Para muitos idosos, a falta de clareza nos aplicativos e a ausência de auxílio tornam a situação ainda mais grave. Em diversos casos, o consumidor acredita estar contratando um empréstimo tradicional, mas acaba preso a um cartão consignado com condições mais duras. Se não houve desbloqueio de cartão e, mesmo assim, aparecem descontos mensais fixos, especialistas alertam: trata-se de um indício de RMC — e a cobrança pode ser ilegal.
Direitos garantidos em lei
A Constituição assegura a dignidade do consumidor e o Código de Defesa do Consumidor (CDC) é claro:
- cobranças indevidas devem ser devolvidas em dobro (salvo engano justificável do banco);
- falhas de serviço podem gerar indenização, inclusive por danos morais;
- em caso de dúvida, cabe à instituição provar que o contrato foi feito de forma regular e transparente;
- práticas abusivas — como omissão de custos ou envio de serviços não solicitados — são proibidas.

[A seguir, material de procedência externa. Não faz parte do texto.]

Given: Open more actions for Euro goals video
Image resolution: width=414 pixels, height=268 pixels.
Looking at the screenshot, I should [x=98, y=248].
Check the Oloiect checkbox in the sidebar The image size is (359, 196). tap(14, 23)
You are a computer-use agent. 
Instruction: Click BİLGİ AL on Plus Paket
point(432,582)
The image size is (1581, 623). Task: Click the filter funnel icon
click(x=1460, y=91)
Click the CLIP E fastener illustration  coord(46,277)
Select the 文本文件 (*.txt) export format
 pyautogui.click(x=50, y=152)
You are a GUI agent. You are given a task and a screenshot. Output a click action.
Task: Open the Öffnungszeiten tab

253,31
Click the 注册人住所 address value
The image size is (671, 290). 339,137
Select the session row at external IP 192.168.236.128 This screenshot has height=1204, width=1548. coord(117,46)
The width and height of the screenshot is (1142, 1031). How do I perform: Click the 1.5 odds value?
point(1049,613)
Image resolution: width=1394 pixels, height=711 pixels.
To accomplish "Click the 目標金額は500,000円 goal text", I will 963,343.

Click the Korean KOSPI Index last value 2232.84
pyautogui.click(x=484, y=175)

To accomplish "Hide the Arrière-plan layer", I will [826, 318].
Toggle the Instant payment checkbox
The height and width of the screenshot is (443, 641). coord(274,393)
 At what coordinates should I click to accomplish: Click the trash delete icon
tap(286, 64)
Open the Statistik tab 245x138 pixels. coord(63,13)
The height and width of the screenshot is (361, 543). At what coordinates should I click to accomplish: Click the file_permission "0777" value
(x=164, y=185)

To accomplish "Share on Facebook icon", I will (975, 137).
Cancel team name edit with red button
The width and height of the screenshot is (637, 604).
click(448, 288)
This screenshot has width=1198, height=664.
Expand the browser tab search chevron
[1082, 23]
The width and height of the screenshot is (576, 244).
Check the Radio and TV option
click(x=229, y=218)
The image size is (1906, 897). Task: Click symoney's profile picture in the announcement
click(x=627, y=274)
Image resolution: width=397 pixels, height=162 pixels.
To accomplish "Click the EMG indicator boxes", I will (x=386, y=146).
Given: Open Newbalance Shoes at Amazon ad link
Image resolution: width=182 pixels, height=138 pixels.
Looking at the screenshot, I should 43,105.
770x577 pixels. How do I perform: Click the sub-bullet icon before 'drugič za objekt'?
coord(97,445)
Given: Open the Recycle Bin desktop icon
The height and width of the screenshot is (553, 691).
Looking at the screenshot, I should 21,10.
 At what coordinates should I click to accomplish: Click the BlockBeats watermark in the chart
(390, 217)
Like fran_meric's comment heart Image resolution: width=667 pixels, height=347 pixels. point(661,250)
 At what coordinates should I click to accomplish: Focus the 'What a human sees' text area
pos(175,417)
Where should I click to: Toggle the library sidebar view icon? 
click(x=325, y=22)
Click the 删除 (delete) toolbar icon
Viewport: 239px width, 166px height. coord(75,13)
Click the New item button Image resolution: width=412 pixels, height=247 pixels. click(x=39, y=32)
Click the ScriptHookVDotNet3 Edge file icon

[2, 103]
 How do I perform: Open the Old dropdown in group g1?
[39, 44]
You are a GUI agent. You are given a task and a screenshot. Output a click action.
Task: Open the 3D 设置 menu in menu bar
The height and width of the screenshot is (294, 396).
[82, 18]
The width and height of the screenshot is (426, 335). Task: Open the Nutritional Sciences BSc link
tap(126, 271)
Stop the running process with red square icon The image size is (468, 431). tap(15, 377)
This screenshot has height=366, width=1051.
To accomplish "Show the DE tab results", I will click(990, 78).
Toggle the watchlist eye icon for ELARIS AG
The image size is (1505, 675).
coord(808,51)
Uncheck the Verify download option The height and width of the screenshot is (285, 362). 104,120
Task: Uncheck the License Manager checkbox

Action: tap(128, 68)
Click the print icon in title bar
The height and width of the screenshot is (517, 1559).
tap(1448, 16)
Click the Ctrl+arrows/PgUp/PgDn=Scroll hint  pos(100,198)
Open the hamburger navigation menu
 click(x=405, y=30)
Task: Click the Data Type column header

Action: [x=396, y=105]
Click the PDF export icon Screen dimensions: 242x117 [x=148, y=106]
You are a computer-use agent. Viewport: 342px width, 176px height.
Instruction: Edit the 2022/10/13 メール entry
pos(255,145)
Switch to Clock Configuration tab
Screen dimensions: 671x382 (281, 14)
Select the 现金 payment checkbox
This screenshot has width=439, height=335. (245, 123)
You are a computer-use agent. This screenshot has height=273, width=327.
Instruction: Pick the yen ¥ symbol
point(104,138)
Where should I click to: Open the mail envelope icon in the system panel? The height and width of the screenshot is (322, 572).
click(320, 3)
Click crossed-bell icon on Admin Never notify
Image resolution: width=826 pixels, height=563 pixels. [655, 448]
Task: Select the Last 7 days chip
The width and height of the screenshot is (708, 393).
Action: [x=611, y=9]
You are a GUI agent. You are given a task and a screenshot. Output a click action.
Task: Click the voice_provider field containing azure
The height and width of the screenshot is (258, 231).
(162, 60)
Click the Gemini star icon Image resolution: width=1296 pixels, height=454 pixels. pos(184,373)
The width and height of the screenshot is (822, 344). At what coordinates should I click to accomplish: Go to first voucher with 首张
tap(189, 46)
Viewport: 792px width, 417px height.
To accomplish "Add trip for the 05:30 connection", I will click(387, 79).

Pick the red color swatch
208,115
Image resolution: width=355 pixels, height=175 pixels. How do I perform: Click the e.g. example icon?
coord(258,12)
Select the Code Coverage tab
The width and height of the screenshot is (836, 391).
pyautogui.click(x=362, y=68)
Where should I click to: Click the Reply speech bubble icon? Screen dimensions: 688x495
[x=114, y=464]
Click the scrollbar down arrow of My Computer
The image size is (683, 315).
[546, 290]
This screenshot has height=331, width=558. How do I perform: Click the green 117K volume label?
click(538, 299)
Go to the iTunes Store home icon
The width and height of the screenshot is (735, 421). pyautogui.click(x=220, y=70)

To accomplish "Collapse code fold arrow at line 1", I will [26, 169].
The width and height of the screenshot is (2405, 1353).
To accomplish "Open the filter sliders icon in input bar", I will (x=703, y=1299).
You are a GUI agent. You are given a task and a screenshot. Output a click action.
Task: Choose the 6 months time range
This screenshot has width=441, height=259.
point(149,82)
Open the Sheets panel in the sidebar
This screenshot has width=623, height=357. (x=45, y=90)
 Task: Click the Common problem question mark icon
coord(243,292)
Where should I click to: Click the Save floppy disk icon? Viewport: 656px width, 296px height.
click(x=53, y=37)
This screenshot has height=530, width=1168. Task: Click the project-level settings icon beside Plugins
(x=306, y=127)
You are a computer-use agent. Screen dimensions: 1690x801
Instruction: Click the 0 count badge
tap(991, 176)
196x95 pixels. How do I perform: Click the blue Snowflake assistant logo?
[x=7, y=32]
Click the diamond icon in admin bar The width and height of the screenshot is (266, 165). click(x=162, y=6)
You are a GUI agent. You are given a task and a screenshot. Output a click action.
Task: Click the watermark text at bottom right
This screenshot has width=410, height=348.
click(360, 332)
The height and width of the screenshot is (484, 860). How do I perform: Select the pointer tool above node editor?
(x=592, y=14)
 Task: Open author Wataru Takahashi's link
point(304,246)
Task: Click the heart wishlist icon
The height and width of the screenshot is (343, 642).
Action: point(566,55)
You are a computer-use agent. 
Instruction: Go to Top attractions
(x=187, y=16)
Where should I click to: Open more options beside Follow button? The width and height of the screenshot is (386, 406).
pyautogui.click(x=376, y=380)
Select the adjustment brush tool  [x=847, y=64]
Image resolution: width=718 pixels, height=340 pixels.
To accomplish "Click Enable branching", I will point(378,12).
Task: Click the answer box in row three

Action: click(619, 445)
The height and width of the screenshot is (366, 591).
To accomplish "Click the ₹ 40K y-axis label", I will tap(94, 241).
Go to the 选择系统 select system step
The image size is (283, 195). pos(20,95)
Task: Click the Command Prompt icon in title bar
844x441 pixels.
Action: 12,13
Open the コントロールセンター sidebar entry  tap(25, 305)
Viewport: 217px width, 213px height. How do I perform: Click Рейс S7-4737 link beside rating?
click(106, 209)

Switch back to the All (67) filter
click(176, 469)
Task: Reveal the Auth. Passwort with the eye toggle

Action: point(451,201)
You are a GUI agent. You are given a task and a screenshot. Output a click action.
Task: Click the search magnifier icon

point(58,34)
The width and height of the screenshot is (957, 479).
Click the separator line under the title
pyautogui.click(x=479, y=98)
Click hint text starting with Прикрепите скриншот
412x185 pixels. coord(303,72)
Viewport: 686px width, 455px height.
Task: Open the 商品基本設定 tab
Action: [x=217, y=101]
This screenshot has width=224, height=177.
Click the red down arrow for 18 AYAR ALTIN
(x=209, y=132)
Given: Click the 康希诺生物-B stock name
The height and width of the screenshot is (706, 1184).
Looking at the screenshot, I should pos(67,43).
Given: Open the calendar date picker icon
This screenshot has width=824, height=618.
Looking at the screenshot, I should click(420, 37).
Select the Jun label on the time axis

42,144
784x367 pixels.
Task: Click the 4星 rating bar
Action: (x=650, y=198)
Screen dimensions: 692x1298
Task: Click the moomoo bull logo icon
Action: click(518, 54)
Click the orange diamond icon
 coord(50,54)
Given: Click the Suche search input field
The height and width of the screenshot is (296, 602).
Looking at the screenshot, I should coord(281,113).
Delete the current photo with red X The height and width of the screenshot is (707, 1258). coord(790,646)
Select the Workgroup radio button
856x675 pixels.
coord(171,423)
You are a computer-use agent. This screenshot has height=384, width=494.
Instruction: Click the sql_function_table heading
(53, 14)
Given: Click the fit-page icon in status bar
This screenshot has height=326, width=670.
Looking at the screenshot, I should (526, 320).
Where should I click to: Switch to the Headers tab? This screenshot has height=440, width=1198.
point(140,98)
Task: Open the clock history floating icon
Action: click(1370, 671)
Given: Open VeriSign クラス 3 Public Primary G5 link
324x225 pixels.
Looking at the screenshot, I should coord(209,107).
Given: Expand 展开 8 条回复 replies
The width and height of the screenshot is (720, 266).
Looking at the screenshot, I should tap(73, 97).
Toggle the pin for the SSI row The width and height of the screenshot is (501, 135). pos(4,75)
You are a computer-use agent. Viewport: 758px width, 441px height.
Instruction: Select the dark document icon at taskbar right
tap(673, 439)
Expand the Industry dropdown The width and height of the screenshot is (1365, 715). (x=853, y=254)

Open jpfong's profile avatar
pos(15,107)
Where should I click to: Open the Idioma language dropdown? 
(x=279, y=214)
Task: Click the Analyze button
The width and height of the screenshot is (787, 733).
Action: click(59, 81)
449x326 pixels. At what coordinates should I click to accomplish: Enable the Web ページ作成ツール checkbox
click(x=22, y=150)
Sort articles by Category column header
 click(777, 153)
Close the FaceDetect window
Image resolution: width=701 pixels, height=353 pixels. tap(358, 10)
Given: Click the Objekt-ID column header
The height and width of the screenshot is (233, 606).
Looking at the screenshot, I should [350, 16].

Essas regras existem para proteger o chamado “mínimo existencial”: a parcela da renda indispensável para garantir condições básicas de vida.
A Lei do Superendividamento
Sancionada em 2021, a Lei 14.181 reforçou a proteção a consumidores vulneráveis e trouxe mecanismos específicos para enfrentar o superendividamento de idosos. A norma permite repactuar dívidas com todos os credores em um plano viável, garante transparência na concessão do crédito e assegura que o mínimo existencial seja preservado. Se não houver acordo, o juiz pode impor um plano equilibrado de pagamentos.
Limites de desconto
Pelas regras atuais, até 30% do benefício pode ser comprometido com empréstimos consignados, além de 5% exclusivos para o cartão consignado. No entanto, a Justiça tem reconhecido que, em situações de comprometimento excessivo da renda, os descontos não podem ultrapassar 30% do valor líquido. Quando os bancos acumulam contratos em cima da mesma renda, configuram abuso — passível de suspensão de descontos, devolução de valores e até indenizações.
Defesa dos bancos e fragilidade do consumidor
Em disputas judiciais, instituições financeiras costumam alegar que o consumidor não buscou antes o SAC, que assinaturas digitais são válidas ou que houve “consentimento livre e consciente”. A jurisprudência, porém, tem sido clara: cabe ao banco provar que houve informação adequada, consentimento inequívoco e respeito à capacidade de pagamento do cliente.
Como se proteger
- Verifique regularmente seus contracheques e desconfie de códigos de consignação que você não reconhece.
- Guarde contratos, extratos e protocolos: eles são provas importantes.
- Desconfie de depósitos inesperados e ligações insistentes.
- Exija autenticação robusta em contratações digitais.
- Busque orientação jurídica se os descontos ultrapassarem os limites legais, se houver indícios de RMC ou se contratos se multiplicarem sem explicação.
Um problema com solução
O superendividamento de idosos não precisa ser sentença definitiva. Com a proteção do CDC, o reforço da Lei do Superendividamento e decisões judiciais cada vez mais atentas, é possível interromper abusos, reorganizar dívidas e recuperar o controle financeiro.
Para especialistas, o primeiro passo é reconhecer os sinais: se o benefício mal chega e já vai quase todo para pagar consignados, é hora de acender o alerta. Informação, neste caso, é a principal ferramenta de defesa — e pode significar a diferença entre viver sob pressão financeira ou recuperar a tranquilidade para usar a renda naquilo que realmente importa.